Pasadena's police chief is inviting the FBI to investigate the death of a college student who was shot and killed by officers last month.
Chief Phillip Sanchez says the FBI would add another independent review to the investigation of 19-year-old Kendrec McDade's March 24 death.
Sanchez's invitation comes days after McDade's parents sued police, saying his death was part of a pattern of Pasadena police killing black people.
Officers say a 911 caller led them to believe McDade was an armed robbery suspect when they opened fire. He was unarmed.
FBI spokeswoman Laura Eimiller says the bureau is investigating to determine whether a violation of federal civil rights was a factor.
Eimiller says the FBI routinely assesses incidents where questions of civil rights violations are raised.
Pasadena police are already subjecting themselves to outside scrutiny, beginning the probe Thursday when police and city officials met with third-party investigators.
Chief Sanchez and City Manager Michael Beck met with officials from the L.A. County Office of Independent Review, who said they want a thorough investigation into the fatal shooting that has sparked community outrage.
“Everything raised publicly or will be raised in the future are things that we’ll be looking at,” said Michael Gennaco, with the Office of Independent Review. “We’re going to do a top to bottom analysis of the incident."
“It’s important for the public to eventually learn the whole story, " Gennaco said.

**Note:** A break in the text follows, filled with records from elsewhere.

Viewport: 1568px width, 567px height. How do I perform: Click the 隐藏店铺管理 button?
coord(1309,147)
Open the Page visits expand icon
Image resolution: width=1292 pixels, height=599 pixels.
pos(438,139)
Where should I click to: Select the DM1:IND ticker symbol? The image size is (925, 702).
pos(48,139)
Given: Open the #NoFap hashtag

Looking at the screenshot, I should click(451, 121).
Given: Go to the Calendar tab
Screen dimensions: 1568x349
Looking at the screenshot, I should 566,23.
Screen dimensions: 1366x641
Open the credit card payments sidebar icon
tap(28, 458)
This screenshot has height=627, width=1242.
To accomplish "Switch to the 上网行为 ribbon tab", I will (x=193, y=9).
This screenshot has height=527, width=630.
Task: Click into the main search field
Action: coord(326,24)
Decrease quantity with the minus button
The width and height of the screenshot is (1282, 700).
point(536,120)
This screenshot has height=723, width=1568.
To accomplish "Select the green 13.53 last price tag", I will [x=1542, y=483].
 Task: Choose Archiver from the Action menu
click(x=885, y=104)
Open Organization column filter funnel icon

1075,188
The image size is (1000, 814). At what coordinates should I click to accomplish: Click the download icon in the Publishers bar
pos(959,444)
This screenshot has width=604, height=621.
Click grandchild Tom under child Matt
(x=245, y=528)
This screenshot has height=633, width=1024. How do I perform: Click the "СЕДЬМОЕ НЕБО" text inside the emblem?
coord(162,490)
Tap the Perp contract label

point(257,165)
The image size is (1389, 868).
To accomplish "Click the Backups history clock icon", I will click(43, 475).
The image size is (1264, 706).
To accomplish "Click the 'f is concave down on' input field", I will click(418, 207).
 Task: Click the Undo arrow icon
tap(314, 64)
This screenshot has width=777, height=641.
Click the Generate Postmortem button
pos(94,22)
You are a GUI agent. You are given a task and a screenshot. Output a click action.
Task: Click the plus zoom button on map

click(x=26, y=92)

The 911 caller, Oscar Carrillo-Gonzalez, later admitted that he lied about the gun. Carrillo-Gonzalez was booked for involuntary manslaughter, but the District Attorney declined to press charges. He is now being monitored by Immigration and Customs Enforcement.
While the 911 caller’s arrest appeared to be unprecedented, the hazy reports that surround the deadly incident, which had no witnesses and was not recorded, are not as unusual.
“Wrong or misunderstood facts or mistakes are not that unusual in critical incidents where there’s a great deal of urgency,” said Robert Miller with the Office of Independent Review. “So, this is not completely unknown territory for us.”
The officers involved in the shooting – identified as Jeffery Newlen and Matthew Griffin – are on paid administrative leave during the investigation.